When relying on our internally generated red/yellow/green customer health dashboard, we were often very reactive to customer challenges. It turns out, customers are in the best position to understand their needs, expectations, and challenges.
By building a better relationship with customers, we were able to develop an accurate picture of customer health by understanding their perspectives and goals. If they were thinking about churning, we knew early enough to address issues rather than at a point when they had already decided to churn.
It’s hard to overstate just how good customer retention can be for your business. A 5% increase in customer retention can boost company profits by 25% to 95%. Renewals and expansion from existing customers directly impact your net revenue retention rate. This important metric reflects your ability to satisfy customers and motivate them to increase their spending over a period of time.
2) Understand customer success is more than internal dashboards
Most SaaS companies think they have a 360-degree view of their customers because they use advanced analytics and dashboards with the help of support tickets, Salesforce notes, usage, and more. These are almost always limited 180-degree views, since they’re based only on internal data and leave out (the more important) half of the data: the customers.

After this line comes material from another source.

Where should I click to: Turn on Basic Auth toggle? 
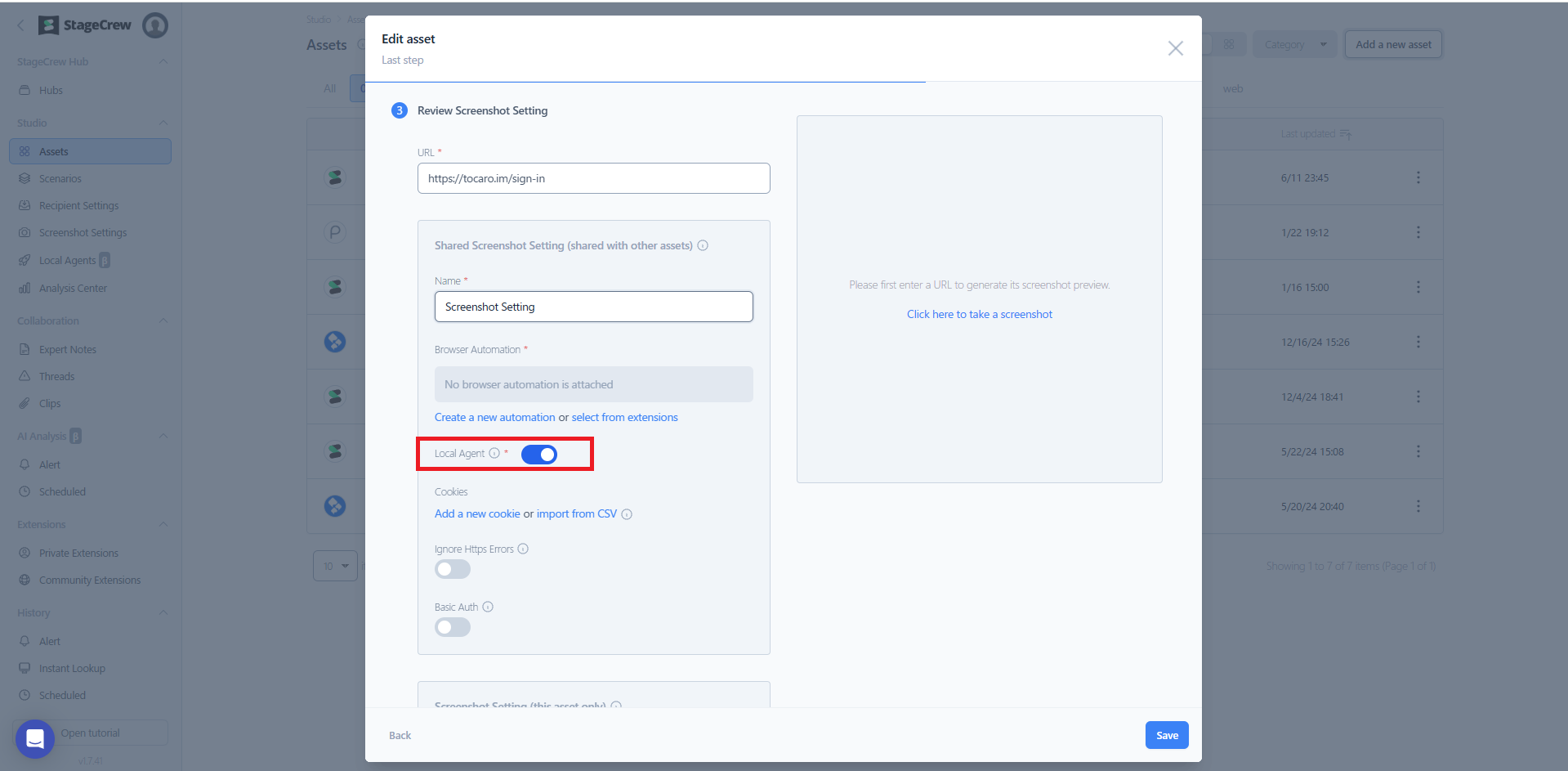[453, 628]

These are often based on overly optimistic internal notes, or don’t incorporate the latest changes at the customer’s company.
Switching to a more personalized approach based on regularly confirming with the customer their goals, expectations, and perspective can help you both 1) better understand where they’re at, and 2) find ways to offer your expertise to increase the likelihood that they’re successful.
3) Look beyond Net promoter scores — they miss the mark
Traditionally, SaaS companies have used Net Promoter Scores (NPS), which is a single question asking a customer how likely they are to recommend the company to others. This can be a vague and misleading indicator because it doesn’t directly address the most important thing: whether your customer is getting value out of your tool.
There are many ways that NPS can be inaccurate. For example, at our last company we used software that was generally good for the job it set out to do. But, due to our internal processes it didn’t quite work for our situation.
When the company that created this tool sent us their NPS survey, our team gave them a score of nine out of ten because, although the tool didn’t work for our specific intended purpose, we agreed it was a powerful tool and would have suggested it to others. The high NPS score might suggest we were loyal customers, but we were looking for alternative tools because it was easier to switch than to fix the mess we had made.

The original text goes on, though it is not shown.